» **EXERCISE INPUTS**
START

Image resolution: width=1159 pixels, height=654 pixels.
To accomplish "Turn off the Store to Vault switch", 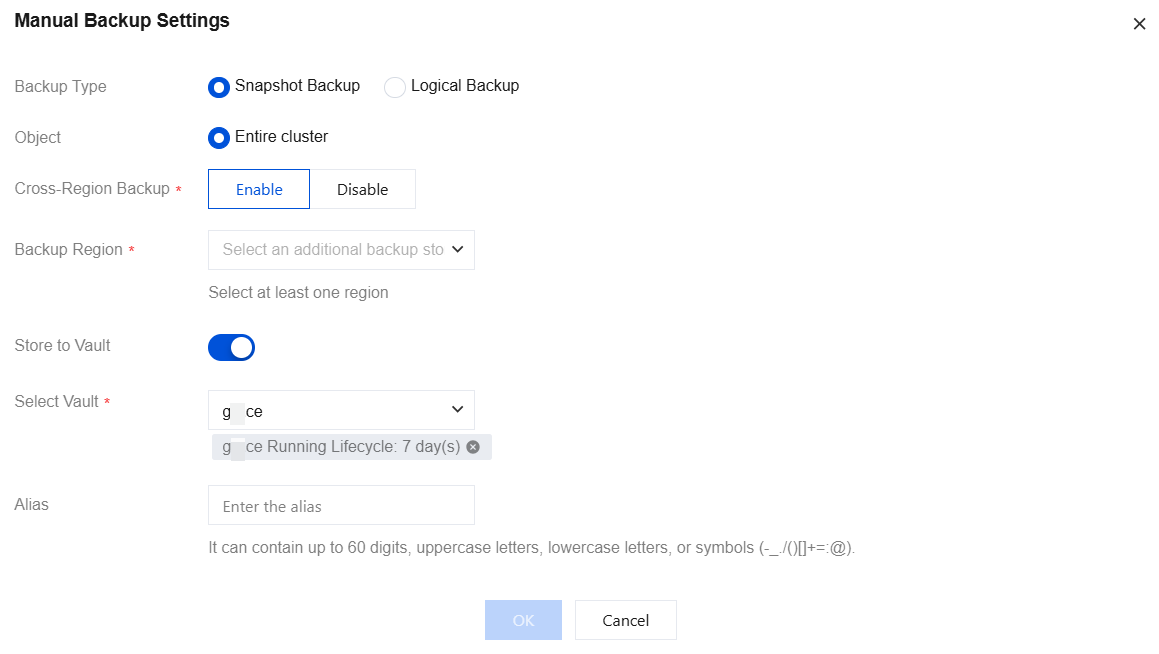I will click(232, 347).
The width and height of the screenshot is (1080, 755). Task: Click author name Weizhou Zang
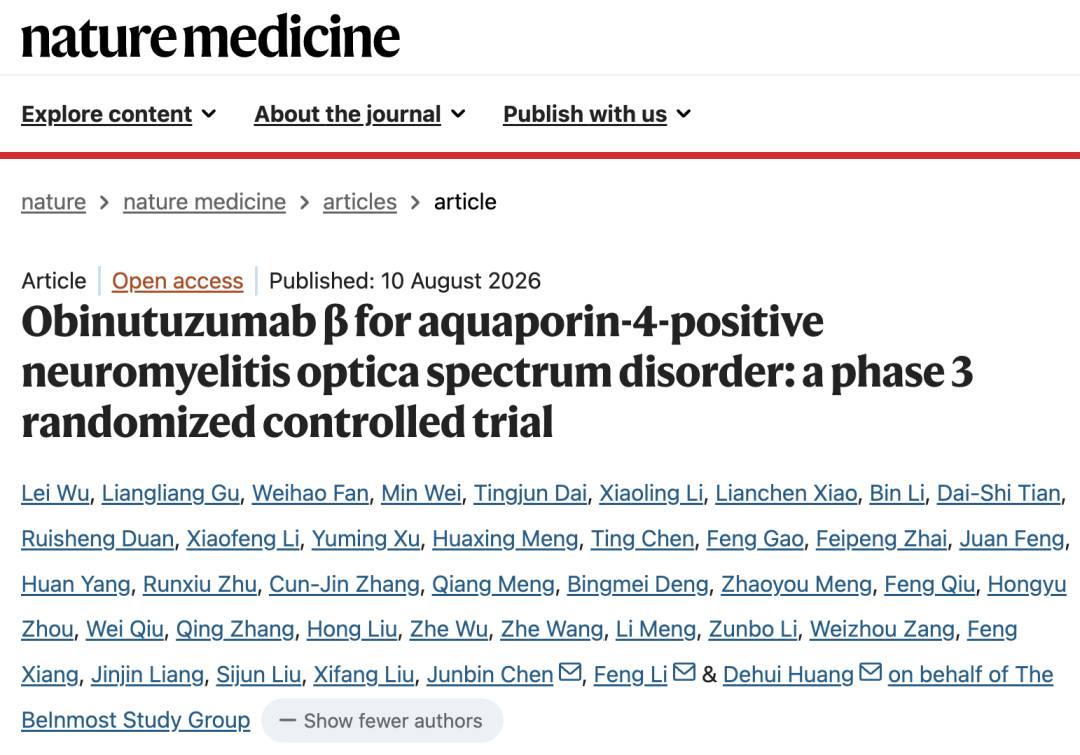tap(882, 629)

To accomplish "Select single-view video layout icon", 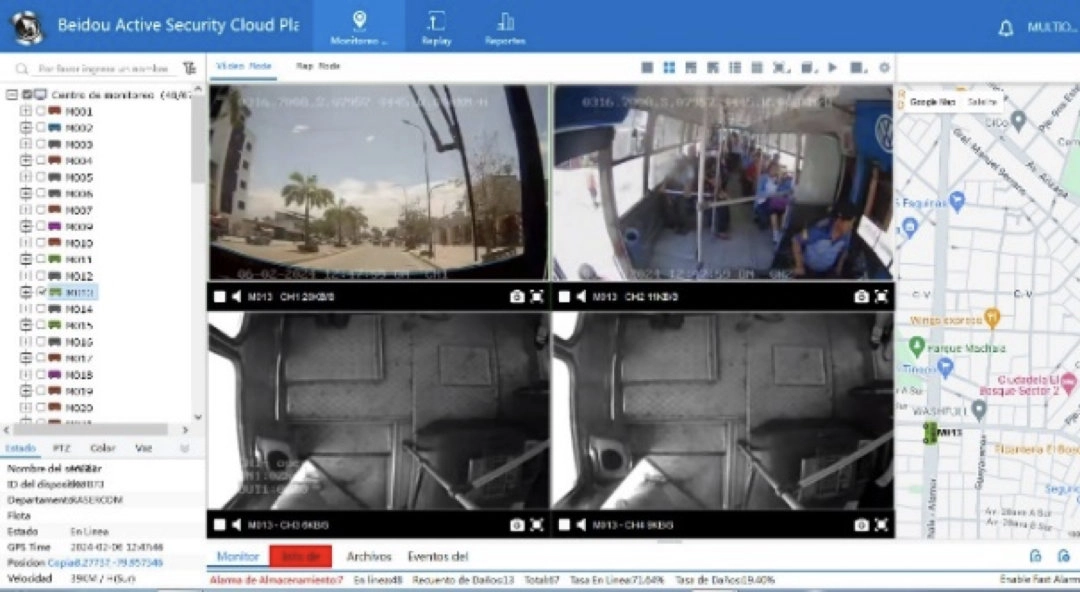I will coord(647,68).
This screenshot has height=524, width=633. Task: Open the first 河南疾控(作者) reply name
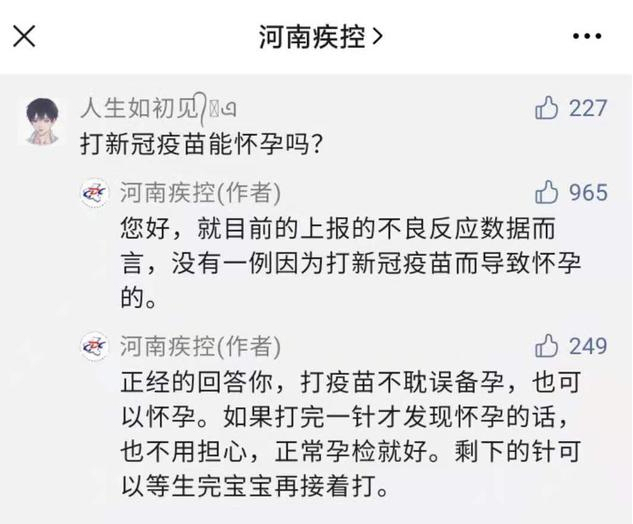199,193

END

» **INSTRUCTION**
Rescale the lines from the one containing "This screenshot has" through the end of the lines above, both ends included, and write them out again with their requests, multiplying every coordinate in the answers by 2.5 and rounding to whole numbers, halves up. Give only these lines and leave the pictures out.

» **TASK OUTPUT**
This screenshot has height=524, width=633. Task: Open the first 河南疾控(作者) reply name
498,483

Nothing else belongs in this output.